* **Pixel coordinate grounding data**:
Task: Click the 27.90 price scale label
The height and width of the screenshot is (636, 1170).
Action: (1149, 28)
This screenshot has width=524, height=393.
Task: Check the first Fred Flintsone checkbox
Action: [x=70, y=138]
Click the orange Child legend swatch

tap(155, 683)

* **Task**:
Extract each record, keeping it identical to the original.

* **The completed task**:
Task: Click the 27.90 price scale label
The height and width of the screenshot is (636, 1170).
Action: (1149, 28)
This screenshot has width=524, height=393.
Task: Check the first Fred Flintsone checkbox
Action: [x=70, y=138]
Click the orange Child legend swatch

tap(155, 683)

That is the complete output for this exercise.